Strong corporate earnings are expected to surprise to the upside, making the market fundamentally cheaper even as prices rise. Meanwhile, because only twenty-three percent of active managers are beating their benchmarks, institutional pressure to catch up will support equities through July. However, this summer optimism will face headwinds by September as the market tests the Federal Reserve's inflation framework and navigates rising margin debt.
Ultimately, while near-term momentum remains strong, preparing for a seasonal autumn correction will be critical for the second half.
Episode Overview
- This episode features Tom Lee, Head of Research at Fundstrat, discussing his market outlook for July and the second half of the year.
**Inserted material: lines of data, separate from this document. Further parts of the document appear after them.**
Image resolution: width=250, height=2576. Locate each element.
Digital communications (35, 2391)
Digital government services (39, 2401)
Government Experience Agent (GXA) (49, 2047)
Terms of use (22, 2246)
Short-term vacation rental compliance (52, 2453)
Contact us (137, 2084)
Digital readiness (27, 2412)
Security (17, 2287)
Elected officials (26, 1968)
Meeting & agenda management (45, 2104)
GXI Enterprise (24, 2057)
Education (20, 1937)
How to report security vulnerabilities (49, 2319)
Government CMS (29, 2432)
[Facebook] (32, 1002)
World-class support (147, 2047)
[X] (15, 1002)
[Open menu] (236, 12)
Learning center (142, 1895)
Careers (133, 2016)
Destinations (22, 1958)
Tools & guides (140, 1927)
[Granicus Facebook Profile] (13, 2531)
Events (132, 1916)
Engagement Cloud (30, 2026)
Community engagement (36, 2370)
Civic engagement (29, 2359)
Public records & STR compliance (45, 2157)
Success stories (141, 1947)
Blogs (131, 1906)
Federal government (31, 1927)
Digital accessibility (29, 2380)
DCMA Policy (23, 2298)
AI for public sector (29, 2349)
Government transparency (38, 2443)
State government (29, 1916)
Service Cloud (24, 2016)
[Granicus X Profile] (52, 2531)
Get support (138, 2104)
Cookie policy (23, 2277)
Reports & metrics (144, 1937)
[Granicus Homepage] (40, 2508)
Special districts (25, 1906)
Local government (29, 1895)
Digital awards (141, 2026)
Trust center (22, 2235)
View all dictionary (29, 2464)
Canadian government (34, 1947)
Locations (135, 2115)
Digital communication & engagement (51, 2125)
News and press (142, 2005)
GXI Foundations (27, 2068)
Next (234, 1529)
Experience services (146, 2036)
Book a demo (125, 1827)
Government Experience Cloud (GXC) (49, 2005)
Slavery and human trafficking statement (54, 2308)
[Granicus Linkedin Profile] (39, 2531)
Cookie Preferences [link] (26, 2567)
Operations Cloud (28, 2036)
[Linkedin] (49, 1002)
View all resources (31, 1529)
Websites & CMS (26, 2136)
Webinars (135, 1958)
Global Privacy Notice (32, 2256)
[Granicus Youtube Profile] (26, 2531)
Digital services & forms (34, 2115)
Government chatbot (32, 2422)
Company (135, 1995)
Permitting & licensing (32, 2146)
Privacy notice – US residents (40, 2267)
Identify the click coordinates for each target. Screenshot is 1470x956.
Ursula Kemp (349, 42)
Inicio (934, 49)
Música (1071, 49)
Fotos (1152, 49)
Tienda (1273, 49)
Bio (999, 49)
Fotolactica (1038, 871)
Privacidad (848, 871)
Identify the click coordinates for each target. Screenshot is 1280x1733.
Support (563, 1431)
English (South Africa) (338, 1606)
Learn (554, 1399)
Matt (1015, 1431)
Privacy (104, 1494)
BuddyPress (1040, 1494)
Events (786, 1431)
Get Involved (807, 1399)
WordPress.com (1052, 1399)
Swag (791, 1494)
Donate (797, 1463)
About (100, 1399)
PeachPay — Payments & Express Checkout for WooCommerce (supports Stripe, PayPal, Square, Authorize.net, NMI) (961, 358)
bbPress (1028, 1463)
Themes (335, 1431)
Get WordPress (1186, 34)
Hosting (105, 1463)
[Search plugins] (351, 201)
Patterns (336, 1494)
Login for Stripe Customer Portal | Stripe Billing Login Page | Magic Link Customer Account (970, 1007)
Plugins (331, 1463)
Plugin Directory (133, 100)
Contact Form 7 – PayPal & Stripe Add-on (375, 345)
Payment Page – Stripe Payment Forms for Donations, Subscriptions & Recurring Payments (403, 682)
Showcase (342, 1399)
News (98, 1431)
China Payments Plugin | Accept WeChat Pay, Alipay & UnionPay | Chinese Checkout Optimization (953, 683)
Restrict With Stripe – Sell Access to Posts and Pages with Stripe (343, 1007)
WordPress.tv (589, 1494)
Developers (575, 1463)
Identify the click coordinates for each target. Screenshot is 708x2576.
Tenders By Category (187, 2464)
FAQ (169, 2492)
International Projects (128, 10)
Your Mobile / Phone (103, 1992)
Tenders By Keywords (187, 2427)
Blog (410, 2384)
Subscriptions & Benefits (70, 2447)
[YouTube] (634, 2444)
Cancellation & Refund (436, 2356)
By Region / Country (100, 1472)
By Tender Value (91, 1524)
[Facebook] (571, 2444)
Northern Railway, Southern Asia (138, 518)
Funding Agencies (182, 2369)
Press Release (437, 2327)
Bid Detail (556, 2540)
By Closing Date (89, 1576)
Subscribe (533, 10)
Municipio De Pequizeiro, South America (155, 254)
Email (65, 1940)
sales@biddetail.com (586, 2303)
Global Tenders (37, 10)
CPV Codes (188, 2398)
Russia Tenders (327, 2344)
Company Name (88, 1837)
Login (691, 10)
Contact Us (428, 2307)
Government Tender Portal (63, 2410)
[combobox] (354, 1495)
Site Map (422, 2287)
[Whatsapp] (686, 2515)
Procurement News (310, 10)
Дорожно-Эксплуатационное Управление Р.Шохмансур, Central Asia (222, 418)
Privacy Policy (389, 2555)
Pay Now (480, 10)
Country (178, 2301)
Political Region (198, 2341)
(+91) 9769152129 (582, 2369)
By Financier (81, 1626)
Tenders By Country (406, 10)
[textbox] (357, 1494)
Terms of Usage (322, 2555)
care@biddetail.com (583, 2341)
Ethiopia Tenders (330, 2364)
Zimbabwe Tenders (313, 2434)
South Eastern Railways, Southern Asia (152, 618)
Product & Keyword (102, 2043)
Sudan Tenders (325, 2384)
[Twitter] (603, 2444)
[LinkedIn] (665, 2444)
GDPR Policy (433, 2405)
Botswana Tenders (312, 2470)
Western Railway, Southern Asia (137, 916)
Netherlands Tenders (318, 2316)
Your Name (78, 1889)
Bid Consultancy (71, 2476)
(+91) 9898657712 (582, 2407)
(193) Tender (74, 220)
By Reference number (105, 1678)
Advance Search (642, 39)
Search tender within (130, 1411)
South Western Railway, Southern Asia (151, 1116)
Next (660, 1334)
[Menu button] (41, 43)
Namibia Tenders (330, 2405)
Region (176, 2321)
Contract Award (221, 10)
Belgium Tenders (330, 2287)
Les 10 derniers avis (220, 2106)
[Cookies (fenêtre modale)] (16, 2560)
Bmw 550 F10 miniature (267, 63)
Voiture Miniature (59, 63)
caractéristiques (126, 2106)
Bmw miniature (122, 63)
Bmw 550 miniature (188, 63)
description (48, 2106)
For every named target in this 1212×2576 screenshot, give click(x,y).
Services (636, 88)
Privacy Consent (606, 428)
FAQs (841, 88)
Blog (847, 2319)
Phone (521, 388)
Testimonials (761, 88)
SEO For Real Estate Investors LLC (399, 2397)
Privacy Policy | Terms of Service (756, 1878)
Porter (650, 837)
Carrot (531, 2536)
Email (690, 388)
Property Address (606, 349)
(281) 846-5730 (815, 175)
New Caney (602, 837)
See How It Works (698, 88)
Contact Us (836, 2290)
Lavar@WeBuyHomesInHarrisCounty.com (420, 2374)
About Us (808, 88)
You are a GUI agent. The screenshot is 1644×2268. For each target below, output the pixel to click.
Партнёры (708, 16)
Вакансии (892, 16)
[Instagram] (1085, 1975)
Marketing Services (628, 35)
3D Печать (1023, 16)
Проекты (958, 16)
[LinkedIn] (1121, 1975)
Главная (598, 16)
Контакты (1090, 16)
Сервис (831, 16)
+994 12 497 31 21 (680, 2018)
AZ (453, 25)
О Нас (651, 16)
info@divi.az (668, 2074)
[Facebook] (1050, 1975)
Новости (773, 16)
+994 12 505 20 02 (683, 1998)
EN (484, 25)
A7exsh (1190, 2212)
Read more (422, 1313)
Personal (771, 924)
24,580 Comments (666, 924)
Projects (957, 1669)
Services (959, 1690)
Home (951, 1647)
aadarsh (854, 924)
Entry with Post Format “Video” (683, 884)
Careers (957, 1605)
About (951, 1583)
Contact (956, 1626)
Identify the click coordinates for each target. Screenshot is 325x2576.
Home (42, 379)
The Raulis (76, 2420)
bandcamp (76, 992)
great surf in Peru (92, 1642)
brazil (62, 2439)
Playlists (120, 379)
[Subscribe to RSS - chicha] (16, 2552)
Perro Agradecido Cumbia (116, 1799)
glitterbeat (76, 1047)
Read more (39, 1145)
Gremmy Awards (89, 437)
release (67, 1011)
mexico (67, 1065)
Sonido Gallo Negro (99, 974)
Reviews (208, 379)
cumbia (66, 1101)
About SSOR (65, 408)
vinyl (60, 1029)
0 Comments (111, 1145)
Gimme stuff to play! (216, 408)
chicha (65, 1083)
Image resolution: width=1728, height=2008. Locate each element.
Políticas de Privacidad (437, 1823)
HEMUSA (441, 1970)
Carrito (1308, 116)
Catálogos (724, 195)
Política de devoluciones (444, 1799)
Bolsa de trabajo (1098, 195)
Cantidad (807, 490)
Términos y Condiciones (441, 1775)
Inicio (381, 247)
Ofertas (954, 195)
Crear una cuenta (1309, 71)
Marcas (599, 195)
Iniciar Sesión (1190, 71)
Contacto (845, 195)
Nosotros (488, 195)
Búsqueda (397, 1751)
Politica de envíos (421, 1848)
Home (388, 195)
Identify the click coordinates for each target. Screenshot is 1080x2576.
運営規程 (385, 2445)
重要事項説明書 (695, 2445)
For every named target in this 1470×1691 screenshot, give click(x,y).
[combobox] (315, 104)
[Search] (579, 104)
- Lee explains why July is poised for a strong performance due to upcoming Q2 earnings and active fund managers playing catch-up.
- The discussion covers long-term S&P 500 targets, explaining how valuation multiples support significant upside potential.
- Lee warns of potential market turbulence ("feels like a bear market") between August and October, outlining four specific headwinds investors should watch.
Key Concepts
- Earnings-Driven P/E Compression: Strong corporate earnings (as seen in Q1 and expected in Q2) can actually lower the market's price-to-earnings (P/E) ratio even as stock prices rise, creating room for valuation multiples to expand further.
- Underperformance-Driven Dip Buying: With only 23% of fund managers beating the large-cap growth index (the lowest in nearly five years), there is massive pressure on institutional investors to buy any market dips in July to catch up to their benchmarks.
- The "Feel Like a Bear Market" Phenomenon: A market pullback does not need to hit the technical 20% threshold to feel like a bear market to investors; a sharp 7% decline (similar to the February-April period) can trigger significant anxiety depending on leverage and sentiment.
- H2 Market Headwinds: Four key factors threaten H2 stability: the market testing the Federal Reserve's new policy framework, the gradual unlock of SpaceX shares creating supply, cumulative petroleum product shortages, and elevated margin debt.
Quotes
- At 0:38 - "I think second-quarter earnings are going to surprise to the upside again, so the market's going to get cheaper again, and that means there's room for P/E to expand." - explaining how strong earnings prevent the market from becoming overvalued.
- At 1:34 - "Only 23% of fund managers are beating the large-cap growth index... so I think there's going to be a lot of dip-buying this month." - highlighting the institutional pressure driving market support in July.
- At 2:08 - "Later this year, we have a few things that will test the market... the market is going to test the new Fed, because he has a new framework and a new way to look at inflation." - identifying the monetary policy uncertainty that could trigger autumn volatility.
Takeaways
- Look for buying opportunities in July, as strong institutional underperformance will likely limit deep pullbacks through active dip-buying.
- Prepare for a choppy autumn by monitoring margin debt levels and Federal Reserve communication, which could trigger a "feels-like" bear market correction of 7% or more between August and October.
- Focus on earnings delivery rather than just price action, as rising earnings can make seemingly expensive markets fundamentally cheaper.